Wer noch gründlicher nachschaut, findet einige weitere Überbleibsel, die allerdings nicht öffentlich zugänglich sind. Im Stuttgart-Buch „Stuttgarter Grenzwanderungen – Stadtgeschichtliche Entdeckungen“ von Harald Schukraft ist vom Rest eines Mauerturms die Rede, der sich im Keller eines Gebäudes rechts neben dem Tagblattturm befindet. Es handelt sich dabei um das ehemalige Wohnhaus Friedrich Schillers.

Ein weiteres Vermächtnis der alten Festungsbauer ist noch besser versteckt: Teile des Weißenburg-Parks am Bopser. Dort, wo heute das Teehaus steht, wurden Steine aus der Stadtbefestigung für den Bau der mittlerweile ebenfalls abgerissene Weißenburg-Villa und der dortigen Gartenanlage verwendet.

Während die reichen Bürger dank ihrer Festung schon Ende des 15. Jahrhunderts ruhig schlafen konnten, haben die armen lange nur von außen eine Mauer gesehen. Obwohl die Esslinger Vorstadt die ältere Stadterweiterung ist, war diese 150 Jahre vollkommen ungeschützt. „Im heutigen Bohnen- und Leonhardsviertel lebten Anfang des 15. Jahrhunderts einfache Kaufleute, Handwerker und auch die Juden“, sagt Mikolaj. Leute, die nicht einmal Geld für Gärten hatten. „Dafür haben sie Bohnen in den Blumenkästen angepflanzt“, so Mikolaj. Womit auch die Namensherkunft des Bohnenviertels geklärt wäre.

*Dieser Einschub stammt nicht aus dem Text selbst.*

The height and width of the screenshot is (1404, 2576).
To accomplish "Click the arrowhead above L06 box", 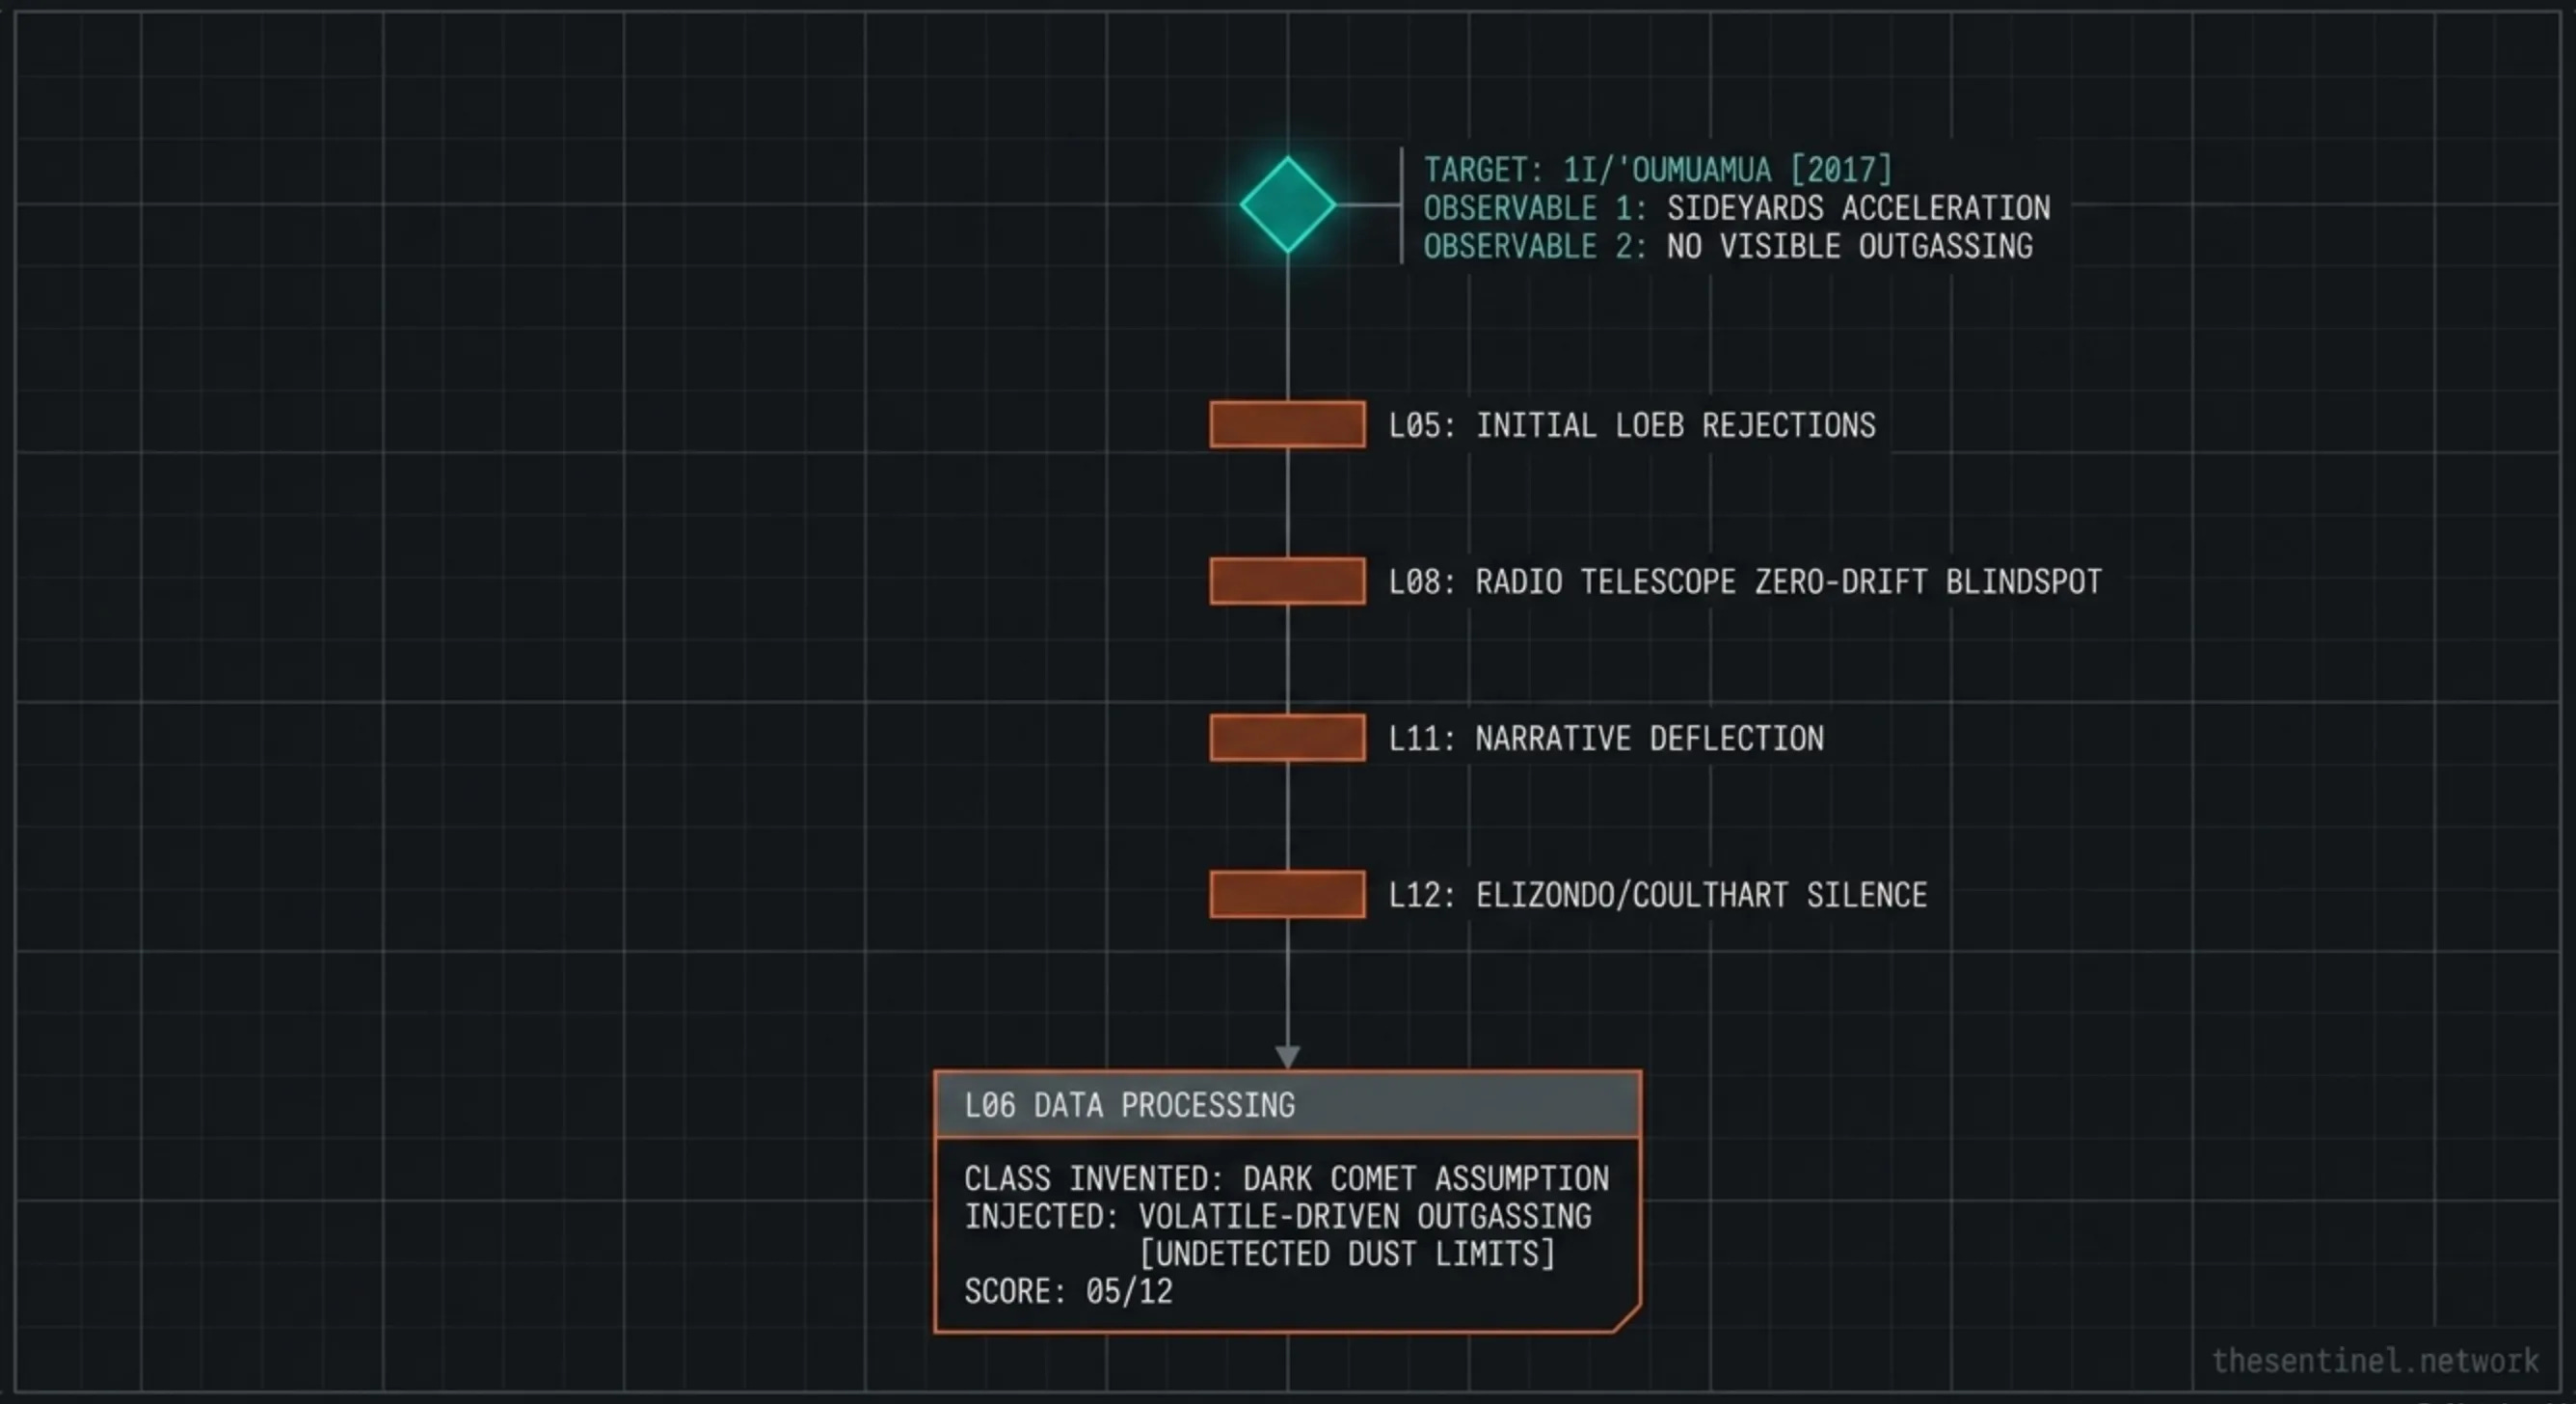I will pyautogui.click(x=1287, y=1057).
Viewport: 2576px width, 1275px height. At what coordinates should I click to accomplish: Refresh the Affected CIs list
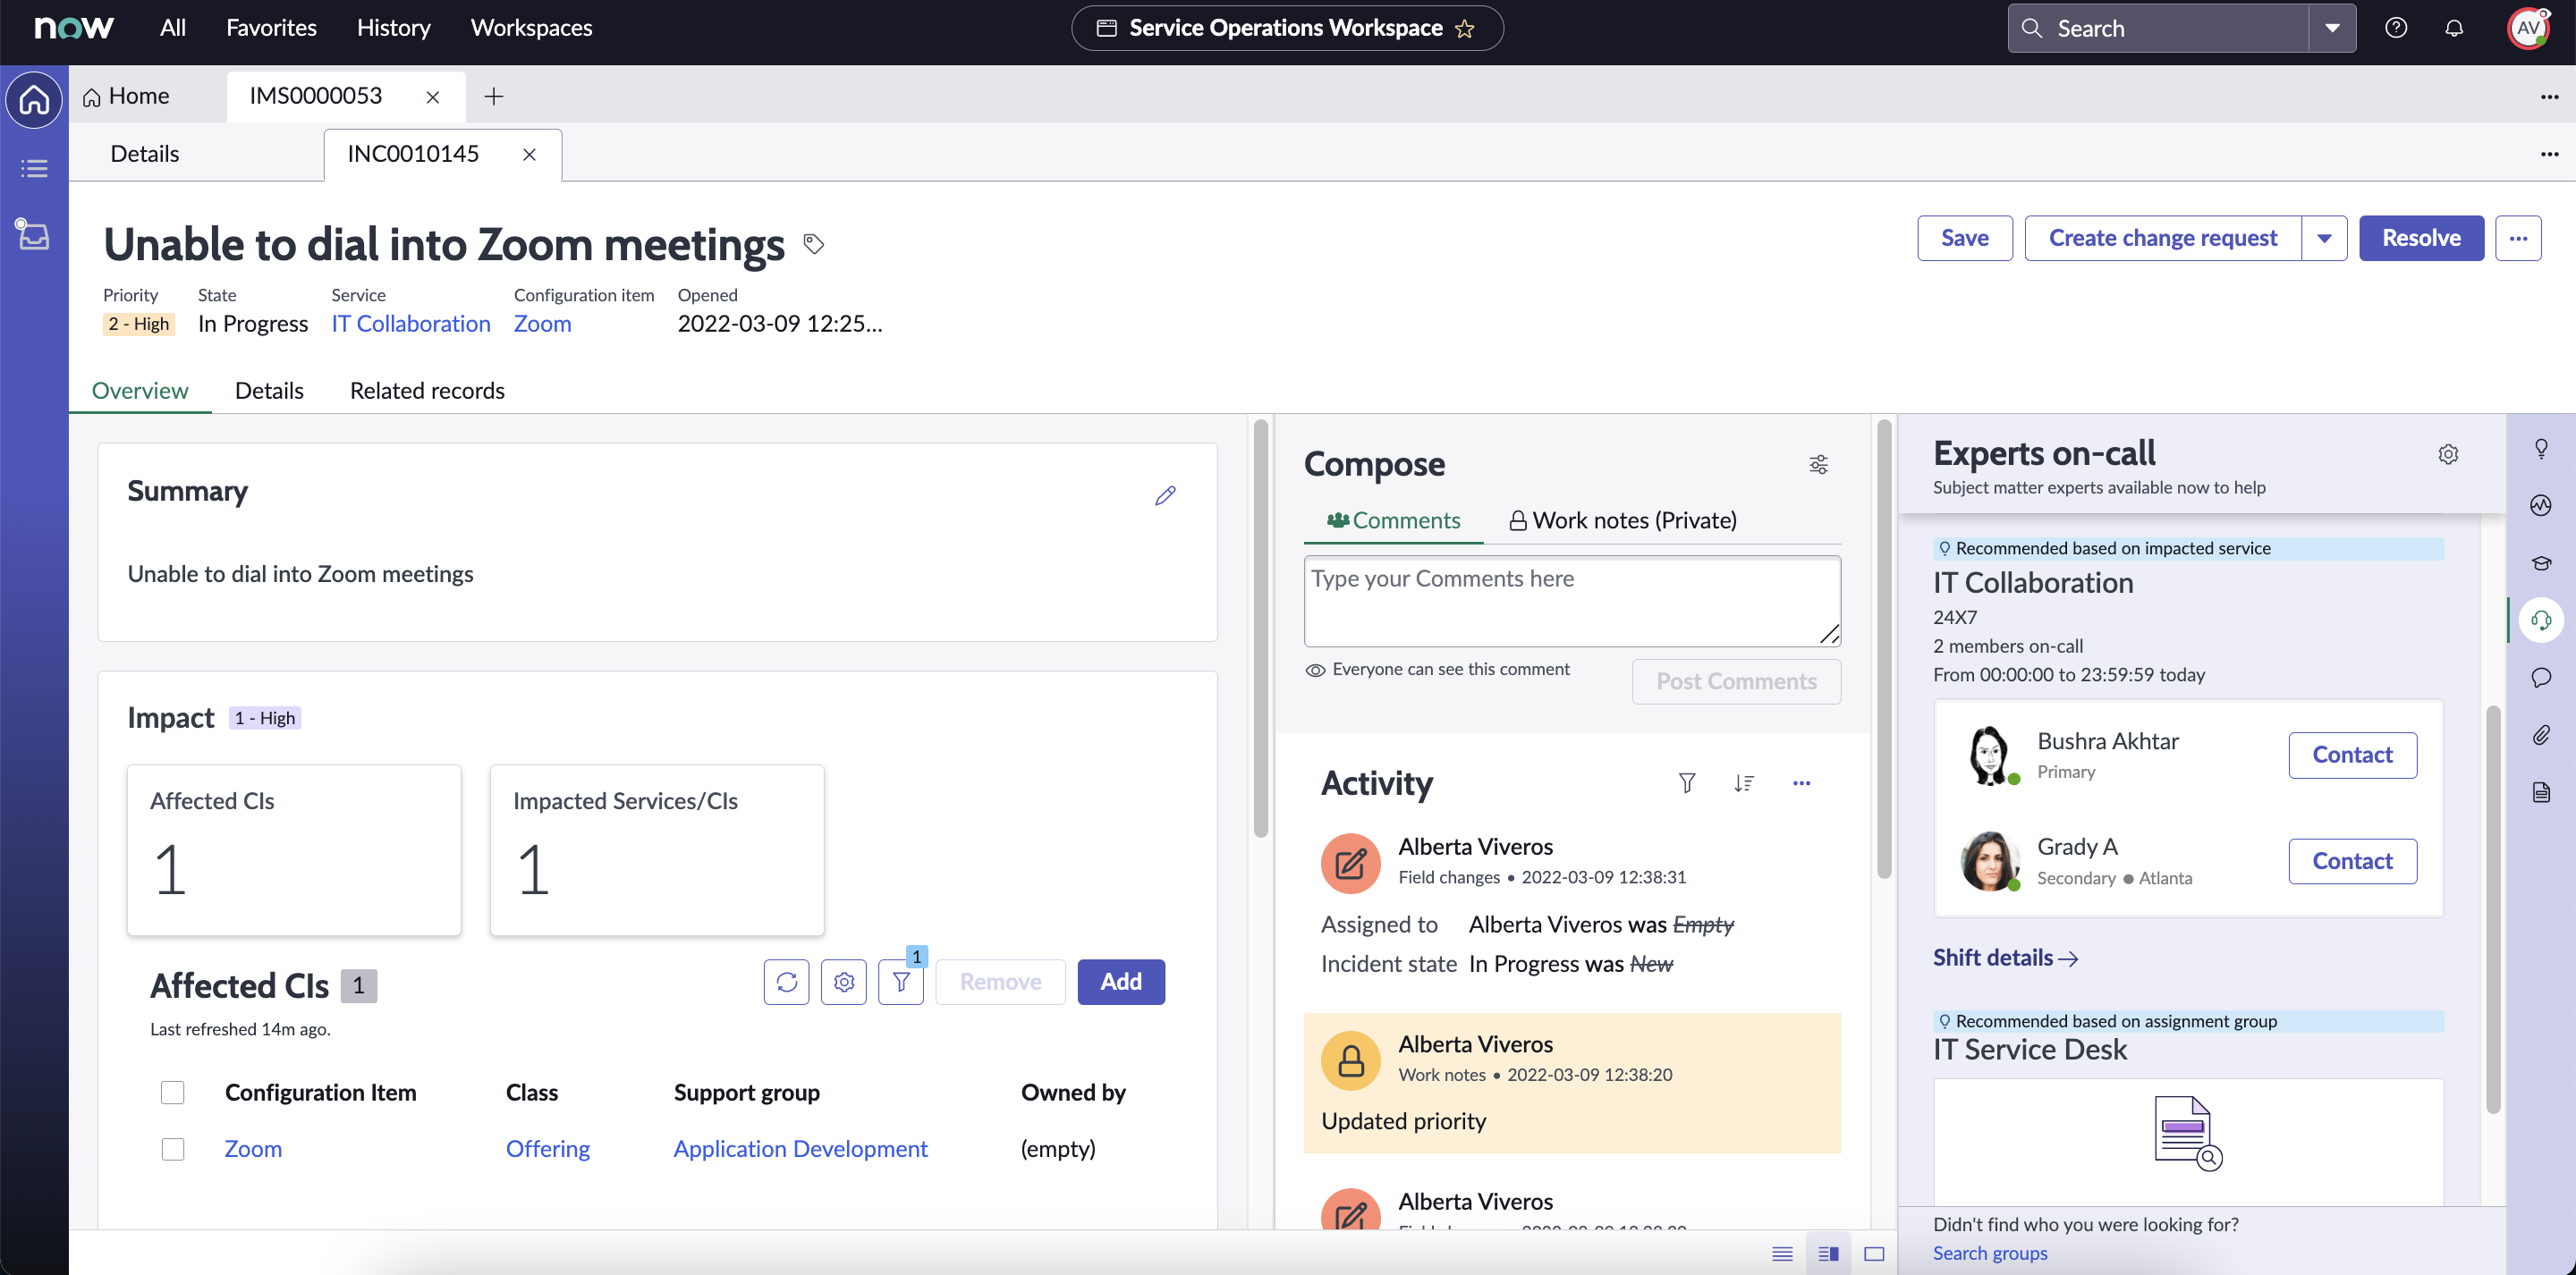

Die besser betuchten Bewohner hatten damals schon ihre eigene Befestigung mit Wachtürmen und Wassergräben, die Reiche Vorstadt war eine eigene kleine Festung, mitten in Stuttgart. „Dort lebten Kaufleute und die Herrschaften, die im Dienste der Herzöge standen“, sagt Mikolaj.

Die Stadtmauer verschwand samt ihren Türmen Anfang des 19. Jahrhunderts nach und nach auch um das Gerberviertel herum, als Stuttgart die Hauptstadt des neuen Königreichs wurde und König Friedrich die Innenstadt auch in diesem Bereich immer weiter ausbauen ließ. „König Friedrich von Württemberg wollte Stuttgart rausholen aus dem Mittelalter und großstädtischer machen“, sagt Mikolaj. Seit 1811 sind nur noch die bis heute erhaltenen Mauerreste übrig.

Seitdem wurde das Hospitalviertel vielseitig genutzt. Um die einst stolze Stadtmauer wurde herumgebaut, bis sie in Vergessenheit geriet.